At the beginning of the 21st century, the French behave like spoilt children who refuse to grow up in order to avoid facing the realities of the world that they dislike. As with the ancient Gauls, they're worried that the skies of globalization might fall on their heads. Like Brice from Nice, they want to reap the benefits of the "American dream," but without touching the "French way of life."
Wistful about their imagined greatness in the past, the French endlessly wait for the wave of economic growth and world power to reach their beaches here in Old Europe. But they don't want to work more than 35 hours a week, while taking some of the longest paid holidays in the planet. Or to seriously reform their public services and nanny-state, so rich in civil servants and tax money. They preserve labor and tax codes that discourage enterprise. With all their tax euros, too, they're not ready to spend much on their security or defense.
True to the spirit of Brice, the French hold others responsible for their difficulties. And who are these others? The ultra-capitalist Anglo-Saxons ogres, of course!
If the Yes vote -- which by early May came back to even, before the Nos regained the momentum in polls this weekend -- comes out victorious, it'll only be because the supporters of the Constitution (the government, the mainstream opposition, all the media) will have finally managed to convince public opinion that the EU can be the best shield for France to protect itself from the capitalist tsunami ravaging the rest of the world. That's exactly how Jacques Chirac pitches the case for oui. During a May 3 television appearance, the French President assured viewers that the Constitution was the "daughter" of the 1789 Revolution.
The referendum campaign has taken a surreal turn. As political parties from the right-wing government or the left-wing opposition promise voters that the new European treaty will protect them from economic liberalism, the chief champions of No denounce the Constitution as the Trojan horse for the most savage form of capitalism. The far right and far left stand together against the world, in the shape of the EU Constitution, as does former socialist Prime Minister Laurent Fabius, who in office was considered more or less market-friendly, and the largest trade union, the CGT.

▶ _GIVEN INFORMATION_

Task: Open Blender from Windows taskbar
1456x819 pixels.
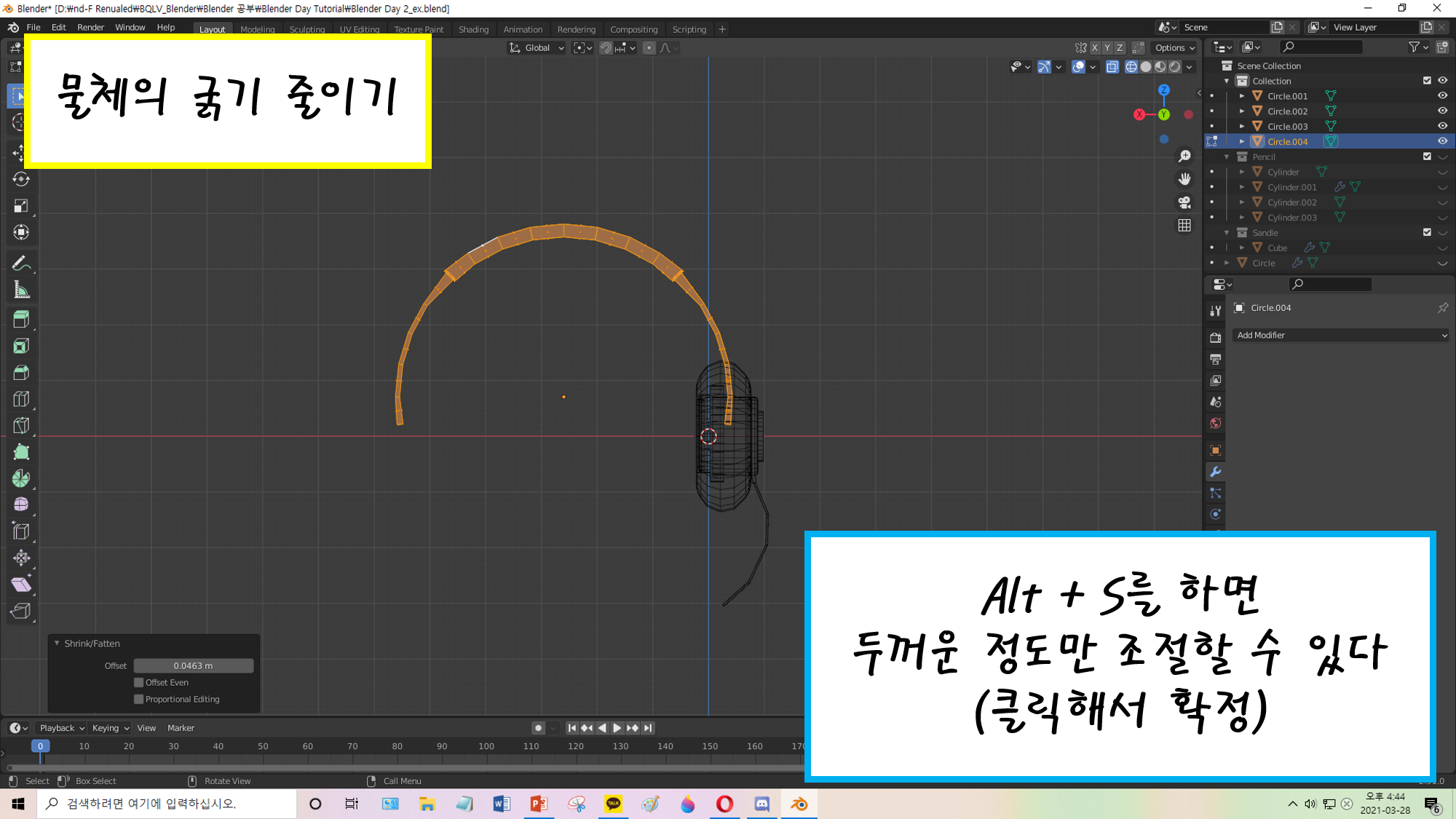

▶ _WRITTEN TASK 1_
Copy the passage about France from "Wistful about their" to "security or defense.", replacing "beaches" with "shores".
▶ _WRITTEN TASK 2_
List every person the passage about France names.
▶ _WRITTEN TASK 3_
Continue the passage about France after its last sentence.
The material after the passage about France is separate from it.

▶ _RESULT 1_
Wistful about their imagined greatness in the past, the French endlessly wait for the wave of economic growth and world power to reach their shores here in Old Europe. But they don't want to work more than 35 hours a week, while taking some of the longest paid holidays in the planet. Or to seriously reform their public services and nanny-state, so rich in civil servants and tax money. They preserve labor and tax codes that discourage enterprise. With all their tax euros, too, they're not ready to spend much on their security or defense.

▶ _RESULT 2_
Brice, Jacques Chirac, Laurent Fabius

▶ _RESULT 3_
Both camps reacted in hysteria to the prospect of a law that would liberalize services within the EU, warning of an invasion of Polish plumbers or Latvian painters who'll steal work, and bread, from the French. The European Commission gave up, thinking -- strangely -- that its submission would help the yes vote.
By a funny coincidence, if France votes down the Constitution May 29, the European Union would continue to be managed under the Treaty of Nice, signed in 2000 in Brice's hometown. That text, in fact, gives France less power than the new Constitution in the decision-making European Council. On its own and in its Charter of Fundamental Rights, the Constitution would also extend to the rest of the Continent such imminently French concepts as a social market economy, public services and the cultural exception.
But the inhabitants of "douce France" may be hoping that their refusal to sign off on a new stage of the European project will bring back the good old days. If so, do they expect that the 24 other members will say, merci, and agree to fight to build a Europe in the image of France? Perhaps the French are dreaming that at the end of the tale, as in Brice de Nice, there will be a happy ending: A super wave of growth and power will come like in a dream and that they'll surf it like the Gods.